■ WHAT THIS TASK INVOLVES:
Word for word, repeat the lines of the records from the first line up to and including the line that contains "The width and", passing over any pictures.

■ ENTRIES SUPPLIED:
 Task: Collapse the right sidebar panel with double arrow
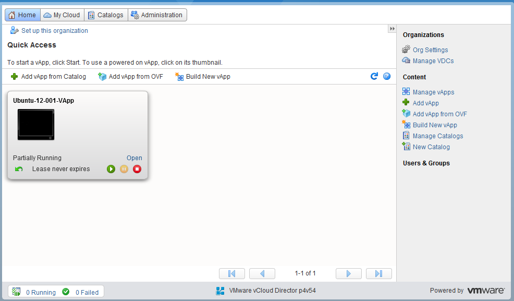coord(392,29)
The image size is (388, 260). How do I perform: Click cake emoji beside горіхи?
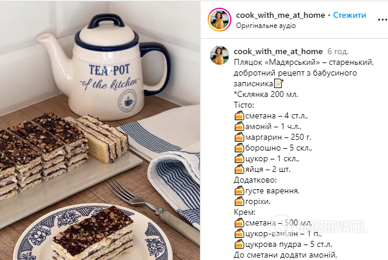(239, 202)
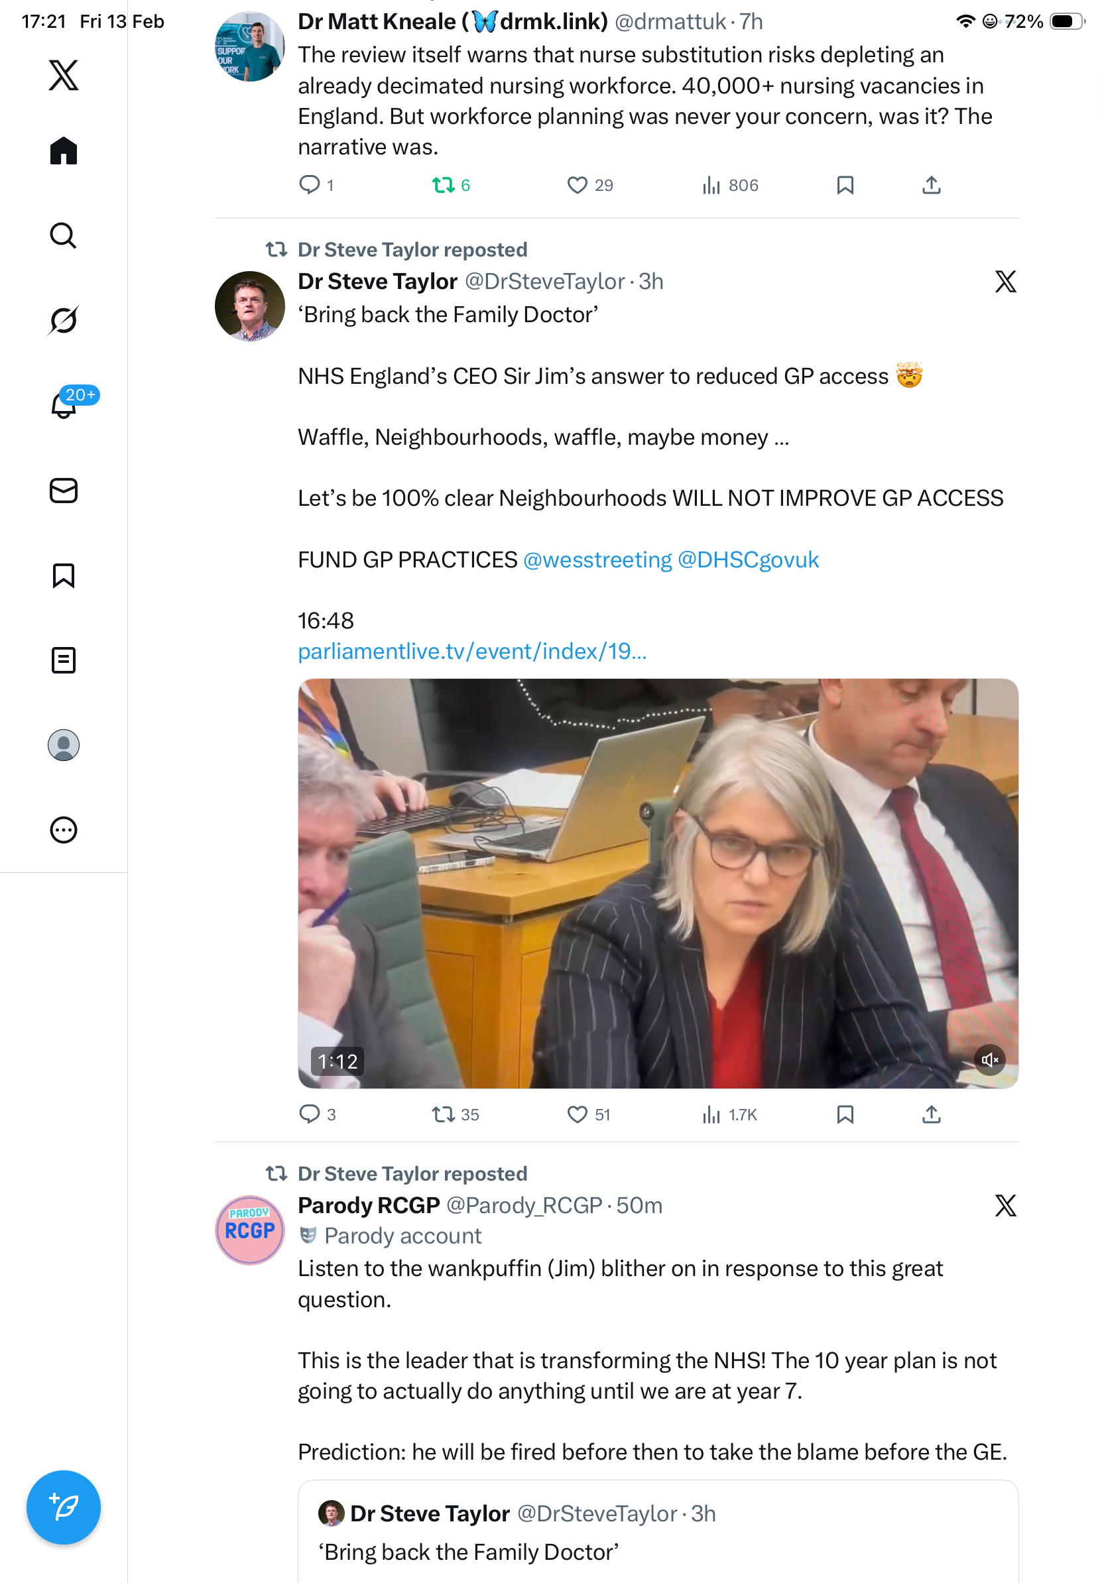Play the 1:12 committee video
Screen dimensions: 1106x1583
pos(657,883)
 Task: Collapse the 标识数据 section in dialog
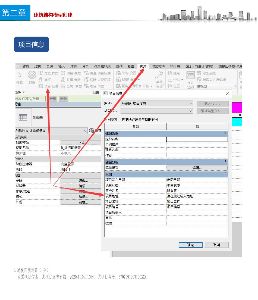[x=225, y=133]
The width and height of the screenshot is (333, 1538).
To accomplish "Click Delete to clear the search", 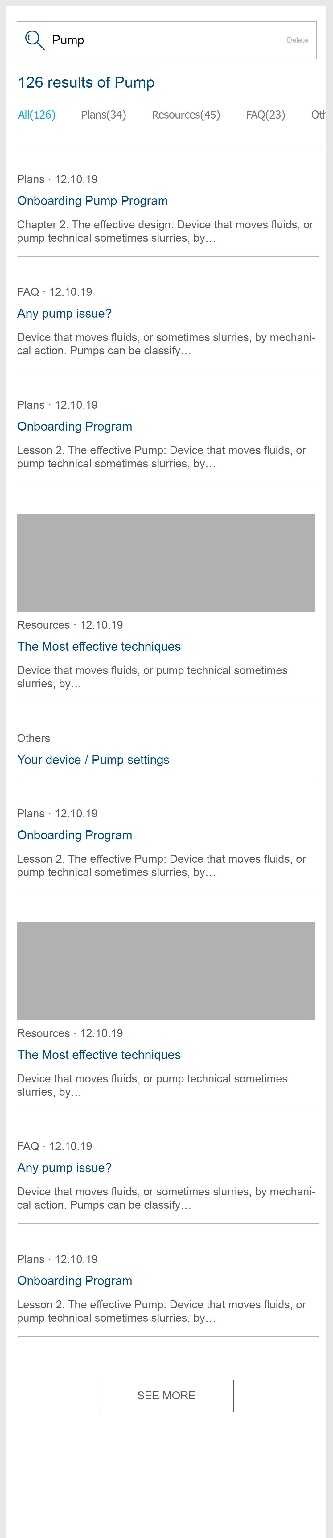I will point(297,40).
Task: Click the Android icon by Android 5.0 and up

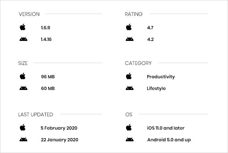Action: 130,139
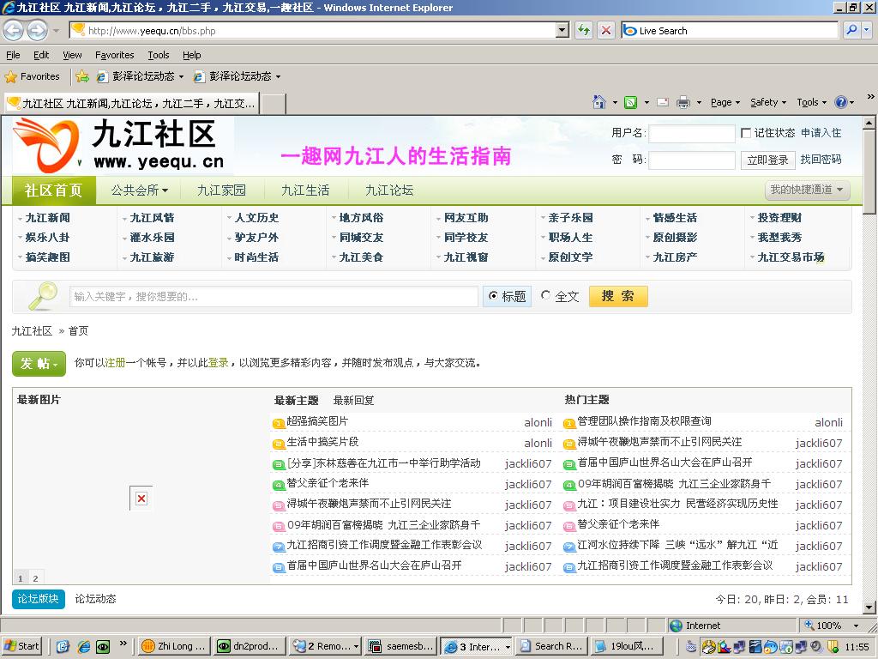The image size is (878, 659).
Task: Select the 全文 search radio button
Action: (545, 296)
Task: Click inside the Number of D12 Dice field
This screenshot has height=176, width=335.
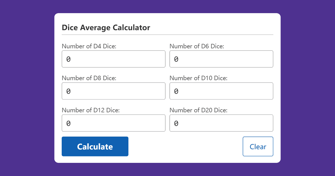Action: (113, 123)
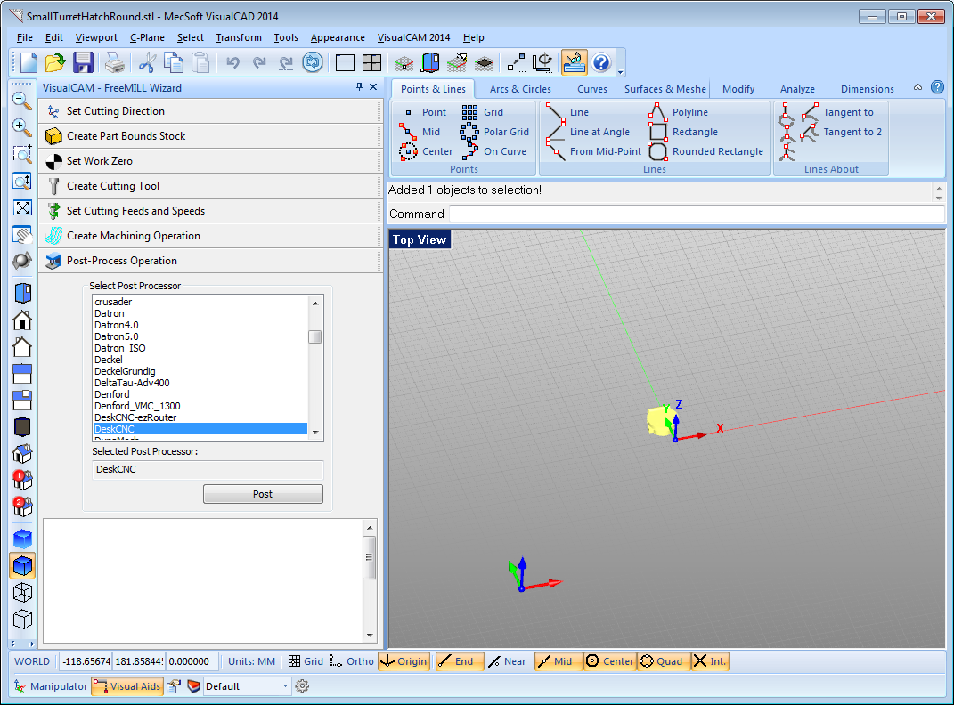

■ TASK RESULT:
 Task: Collapse the right sidebar panel with double arrow
coord(392,29)
The image size is (388, 260). How do I perform: Click cake emoji beside горіхи?
(239, 202)
Play the 1:12 committee video
Screen dimensions: 1106x1583
pos(657,883)
 Task: Collapse the 标识数据 section in dialog
[x=225, y=133]
The width and height of the screenshot is (333, 1538).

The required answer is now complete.